**BRIEF:** Could you print every entry below exactly as given?

BEGIN DATASET RECORDS

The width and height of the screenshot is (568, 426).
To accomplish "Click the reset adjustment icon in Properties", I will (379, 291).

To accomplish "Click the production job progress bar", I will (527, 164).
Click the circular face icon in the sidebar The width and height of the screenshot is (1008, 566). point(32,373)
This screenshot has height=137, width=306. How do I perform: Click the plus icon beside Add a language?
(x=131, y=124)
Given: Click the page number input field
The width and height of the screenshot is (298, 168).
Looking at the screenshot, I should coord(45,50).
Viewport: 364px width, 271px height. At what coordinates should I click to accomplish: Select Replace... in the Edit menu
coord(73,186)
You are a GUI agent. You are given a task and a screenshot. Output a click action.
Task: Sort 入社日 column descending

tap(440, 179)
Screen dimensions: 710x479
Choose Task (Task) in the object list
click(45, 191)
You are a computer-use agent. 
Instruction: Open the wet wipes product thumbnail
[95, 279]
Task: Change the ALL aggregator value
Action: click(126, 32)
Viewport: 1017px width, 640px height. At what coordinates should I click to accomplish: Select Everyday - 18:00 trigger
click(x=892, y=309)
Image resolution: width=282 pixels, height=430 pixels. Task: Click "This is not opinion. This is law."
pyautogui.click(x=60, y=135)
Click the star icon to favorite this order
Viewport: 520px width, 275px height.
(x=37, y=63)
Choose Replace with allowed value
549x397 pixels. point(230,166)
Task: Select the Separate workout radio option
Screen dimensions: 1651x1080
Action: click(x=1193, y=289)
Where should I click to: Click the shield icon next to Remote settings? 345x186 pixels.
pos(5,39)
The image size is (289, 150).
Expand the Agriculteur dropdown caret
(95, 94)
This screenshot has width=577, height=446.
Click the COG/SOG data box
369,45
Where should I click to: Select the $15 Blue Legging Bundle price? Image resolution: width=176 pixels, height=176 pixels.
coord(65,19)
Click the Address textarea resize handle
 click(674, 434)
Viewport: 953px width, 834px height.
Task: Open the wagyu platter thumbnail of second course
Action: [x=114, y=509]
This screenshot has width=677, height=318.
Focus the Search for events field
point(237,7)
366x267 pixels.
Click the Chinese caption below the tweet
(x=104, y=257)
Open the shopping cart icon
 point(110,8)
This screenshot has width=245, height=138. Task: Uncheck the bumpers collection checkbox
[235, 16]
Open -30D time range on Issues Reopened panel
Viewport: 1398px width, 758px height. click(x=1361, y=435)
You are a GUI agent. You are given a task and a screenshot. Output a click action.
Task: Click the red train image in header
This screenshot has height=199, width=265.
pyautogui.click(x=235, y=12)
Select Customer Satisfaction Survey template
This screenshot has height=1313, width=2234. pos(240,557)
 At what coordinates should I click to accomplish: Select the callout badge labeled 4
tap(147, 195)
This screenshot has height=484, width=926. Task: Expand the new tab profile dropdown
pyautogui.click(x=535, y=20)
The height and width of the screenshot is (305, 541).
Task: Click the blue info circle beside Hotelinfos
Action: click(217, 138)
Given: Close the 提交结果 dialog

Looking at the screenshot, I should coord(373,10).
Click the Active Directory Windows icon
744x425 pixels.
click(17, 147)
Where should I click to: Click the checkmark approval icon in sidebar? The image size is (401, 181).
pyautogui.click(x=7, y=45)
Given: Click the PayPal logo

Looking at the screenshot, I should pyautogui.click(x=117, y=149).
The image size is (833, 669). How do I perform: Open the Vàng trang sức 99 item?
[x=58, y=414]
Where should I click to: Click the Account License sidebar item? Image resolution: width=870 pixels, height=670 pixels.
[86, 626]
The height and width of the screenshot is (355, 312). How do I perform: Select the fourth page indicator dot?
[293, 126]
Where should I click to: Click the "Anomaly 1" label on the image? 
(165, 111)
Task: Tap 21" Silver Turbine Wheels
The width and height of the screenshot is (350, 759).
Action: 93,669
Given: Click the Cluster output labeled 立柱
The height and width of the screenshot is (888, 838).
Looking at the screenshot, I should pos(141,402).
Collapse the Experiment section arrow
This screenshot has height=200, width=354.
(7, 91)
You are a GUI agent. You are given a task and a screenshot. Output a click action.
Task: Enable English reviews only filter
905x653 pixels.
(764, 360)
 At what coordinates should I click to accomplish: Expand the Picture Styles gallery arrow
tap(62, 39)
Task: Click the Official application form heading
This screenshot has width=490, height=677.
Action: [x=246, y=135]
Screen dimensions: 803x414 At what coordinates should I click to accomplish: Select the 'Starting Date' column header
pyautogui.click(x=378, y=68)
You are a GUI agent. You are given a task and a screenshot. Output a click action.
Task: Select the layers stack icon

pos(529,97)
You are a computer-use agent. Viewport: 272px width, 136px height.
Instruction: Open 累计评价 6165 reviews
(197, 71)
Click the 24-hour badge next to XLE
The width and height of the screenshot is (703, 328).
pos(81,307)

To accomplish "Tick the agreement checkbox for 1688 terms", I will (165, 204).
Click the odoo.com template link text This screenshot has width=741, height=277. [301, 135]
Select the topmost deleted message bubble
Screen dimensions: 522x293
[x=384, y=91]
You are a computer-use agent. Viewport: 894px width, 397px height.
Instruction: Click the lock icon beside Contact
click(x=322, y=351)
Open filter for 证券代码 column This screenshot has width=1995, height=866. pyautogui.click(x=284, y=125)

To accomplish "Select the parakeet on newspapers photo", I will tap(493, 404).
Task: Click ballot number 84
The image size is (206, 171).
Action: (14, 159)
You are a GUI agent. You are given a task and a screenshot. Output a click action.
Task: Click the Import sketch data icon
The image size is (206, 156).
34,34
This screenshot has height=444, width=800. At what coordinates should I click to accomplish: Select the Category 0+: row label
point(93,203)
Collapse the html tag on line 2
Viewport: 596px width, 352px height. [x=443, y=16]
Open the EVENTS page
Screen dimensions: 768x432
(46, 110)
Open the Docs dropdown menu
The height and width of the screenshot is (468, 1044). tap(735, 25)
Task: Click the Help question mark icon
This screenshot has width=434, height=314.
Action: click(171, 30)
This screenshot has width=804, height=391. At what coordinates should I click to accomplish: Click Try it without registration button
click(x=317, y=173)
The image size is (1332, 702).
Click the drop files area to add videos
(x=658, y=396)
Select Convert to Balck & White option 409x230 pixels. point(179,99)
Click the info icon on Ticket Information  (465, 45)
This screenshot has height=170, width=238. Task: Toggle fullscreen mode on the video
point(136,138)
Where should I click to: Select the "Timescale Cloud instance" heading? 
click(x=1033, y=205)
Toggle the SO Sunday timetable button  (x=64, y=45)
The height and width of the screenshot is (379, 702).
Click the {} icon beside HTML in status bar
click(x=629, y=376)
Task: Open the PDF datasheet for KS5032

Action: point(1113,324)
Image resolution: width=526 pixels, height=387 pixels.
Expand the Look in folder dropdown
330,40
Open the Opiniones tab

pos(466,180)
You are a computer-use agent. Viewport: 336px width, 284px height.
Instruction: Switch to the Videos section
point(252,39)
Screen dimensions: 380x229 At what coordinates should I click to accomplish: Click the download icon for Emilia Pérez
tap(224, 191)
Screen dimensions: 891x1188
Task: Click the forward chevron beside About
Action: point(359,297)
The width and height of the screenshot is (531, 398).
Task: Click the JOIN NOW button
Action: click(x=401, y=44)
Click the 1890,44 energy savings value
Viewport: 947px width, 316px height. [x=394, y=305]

END DATASET RECORDS

**YOUR SOLUTION:**
The width and height of the screenshot is (568, 426).
To accomplish "Click the reset adjustment icon in Properties", I will (379, 291).

To accomplish "Click the production job progress bar", I will (527, 164).
Click the circular face icon in the sidebar The width and height of the screenshot is (1008, 566). point(32,373)
This screenshot has height=137, width=306. How do I perform: Click the plus icon beside Add a language?
(x=131, y=124)
Given: Click the page number input field
The width and height of the screenshot is (298, 168).
Looking at the screenshot, I should coord(45,50).
Viewport: 364px width, 271px height. At what coordinates should I click to accomplish: Select Replace... in the Edit menu
coord(73,186)
You are a GUI agent. You are given a task and a screenshot. Output a click action.
Task: Sort 入社日 column descending

tap(440, 179)
Screen dimensions: 710x479
Choose Task (Task) in the object list
click(45, 191)
You are a computer-use agent. 
Instruction: Open the wet wipes product thumbnail
[95, 279]
Task: Change the ALL aggregator value
Action: click(126, 32)
Viewport: 1017px width, 640px height. At what coordinates should I click to accomplish: Select Everyday - 18:00 trigger
click(x=892, y=309)
Image resolution: width=282 pixels, height=430 pixels. Task: Click "This is not opinion. This is law."
pyautogui.click(x=60, y=135)
Click the star icon to favorite this order
Viewport: 520px width, 275px height.
(x=37, y=63)
Choose Replace with allowed value
549x397 pixels. point(230,166)
Task: Select the Separate workout radio option
Screen dimensions: 1651x1080
Action: click(x=1193, y=289)
Where should I click to: Click the shield icon next to Remote settings? 345x186 pixels.
pos(5,39)
The image size is (289, 150).
Expand the Agriculteur dropdown caret
(95, 94)
This screenshot has width=577, height=446.
Click the COG/SOG data box
369,45
Where should I click to: Select the $15 Blue Legging Bundle price? Image resolution: width=176 pixels, height=176 pixels.
coord(65,19)
Click the Address textarea resize handle
 click(674, 434)
Viewport: 953px width, 834px height.
Task: Open the wagyu platter thumbnail of second course
Action: [x=114, y=509]
This screenshot has width=677, height=318.
Focus the Search for events field
point(237,7)
366x267 pixels.
Click the Chinese caption below the tweet
(x=104, y=257)
Open the shopping cart icon
 point(110,8)
This screenshot has width=245, height=138. Task: Uncheck the bumpers collection checkbox
[235, 16]
Open -30D time range on Issues Reopened panel
Viewport: 1398px width, 758px height. click(x=1361, y=435)
You are a GUI agent. You are given a task and a screenshot. Output a click action.
Task: Click the red train image in header
This screenshot has height=199, width=265.
pyautogui.click(x=235, y=12)
Select Customer Satisfaction Survey template
This screenshot has height=1313, width=2234. pos(240,557)
 At what coordinates should I click to accomplish: Select the callout badge labeled 4
tap(147, 195)
This screenshot has height=484, width=926. Task: Expand the new tab profile dropdown
pyautogui.click(x=535, y=20)
The height and width of the screenshot is (305, 541).
Task: Click the blue info circle beside Hotelinfos
Action: click(217, 138)
Given: Close the 提交结果 dialog

Looking at the screenshot, I should coord(373,10).
Click the Active Directory Windows icon
744x425 pixels.
click(17, 147)
Where should I click to: Click the checkmark approval icon in sidebar? The image size is (401, 181).
pyautogui.click(x=7, y=45)
Given: Click the PayPal logo

Looking at the screenshot, I should pyautogui.click(x=117, y=149).
The image size is (833, 669). How do I perform: Open the Vàng trang sức 99 item?
[x=58, y=414]
Where should I click to: Click the Account License sidebar item? Image resolution: width=870 pixels, height=670 pixels.
[86, 626]
The height and width of the screenshot is (355, 312). How do I perform: Select the fourth page indicator dot?
[293, 126]
Where should I click to: Click the "Anomaly 1" label on the image? 
(165, 111)
Task: Tap 21" Silver Turbine Wheels
The width and height of the screenshot is (350, 759).
Action: 93,669
Given: Click the Cluster output labeled 立柱
The height and width of the screenshot is (888, 838).
Looking at the screenshot, I should pos(141,402).
Collapse the Experiment section arrow
This screenshot has height=200, width=354.
(7, 91)
You are a GUI agent. You are given a task and a screenshot. Output a click action.
Task: Enable English reviews only filter
905x653 pixels.
(764, 360)
 At what coordinates should I click to accomplish: Expand the Picture Styles gallery arrow
tap(62, 39)
Task: Click the Official application form heading
This screenshot has width=490, height=677.
Action: [x=246, y=135]
Screen dimensions: 803x414 At what coordinates should I click to accomplish: Select the 'Starting Date' column header
pyautogui.click(x=378, y=68)
You are a GUI agent. You are given a task and a screenshot. Output a click action.
Task: Select the layers stack icon

pos(529,97)
You are a computer-use agent. Viewport: 272px width, 136px height.
Instruction: Open 累计评价 6165 reviews
(197, 71)
Click the 24-hour badge next to XLE
The width and height of the screenshot is (703, 328).
pos(81,307)

To accomplish "Tick the agreement checkbox for 1688 terms", I will (165, 204).
Click the odoo.com template link text This screenshot has width=741, height=277. [301, 135]
Select the topmost deleted message bubble
Screen dimensions: 522x293
[x=384, y=91]
You are a computer-use agent. Viewport: 894px width, 397px height.
Instruction: Click the lock icon beside Contact
click(x=322, y=351)
Open filter for 证券代码 column This screenshot has width=1995, height=866. pyautogui.click(x=284, y=125)

To accomplish "Select the parakeet on newspapers photo", I will tap(493, 404).
Task: Click ballot number 84
The image size is (206, 171).
Action: (14, 159)
You are a GUI agent. You are given a task and a screenshot. Output a click action.
Task: Click the Import sketch data icon
The image size is (206, 156).
34,34
This screenshot has height=444, width=800. At what coordinates should I click to accomplish: Select the Category 0+: row label
point(93,203)
Collapse the html tag on line 2
Viewport: 596px width, 352px height. [x=443, y=16]
Open the EVENTS page
Screen dimensions: 768x432
(46, 110)
Open the Docs dropdown menu
The height and width of the screenshot is (468, 1044). tap(735, 25)
Task: Click the Help question mark icon
This screenshot has width=434, height=314.
Action: click(171, 30)
This screenshot has width=804, height=391. At what coordinates should I click to accomplish: Click Try it without registration button
click(x=317, y=173)
The image size is (1332, 702).
Click the drop files area to add videos
(x=658, y=396)
Select Convert to Balck & White option 409x230 pixels. point(179,99)
Click the info icon on Ticket Information  (465, 45)
This screenshot has height=170, width=238. Task: Toggle fullscreen mode on the video
point(136,138)
Where should I click to: Select the "Timescale Cloud instance" heading? 
click(x=1033, y=205)
Toggle the SO Sunday timetable button  (x=64, y=45)
The height and width of the screenshot is (379, 702).
Click the {} icon beside HTML in status bar
click(x=629, y=376)
Task: Open the PDF datasheet for KS5032

Action: point(1113,324)
Image resolution: width=526 pixels, height=387 pixels.
Expand the Look in folder dropdown
330,40
Open the Opiniones tab

pos(466,180)
You are a computer-use agent. Viewport: 336px width, 284px height.
Instruction: Switch to the Videos section
point(252,39)
Screen dimensions: 380x229 At what coordinates should I click to accomplish: Click the download icon for Emilia Pérez
tap(224, 191)
Screen dimensions: 891x1188
Task: Click the forward chevron beside About
Action: point(359,297)
The width and height of the screenshot is (531, 398).
Task: Click the JOIN NOW button
Action: click(x=401, y=44)
Click the 1890,44 energy savings value
Viewport: 947px width, 316px height. [x=394, y=305]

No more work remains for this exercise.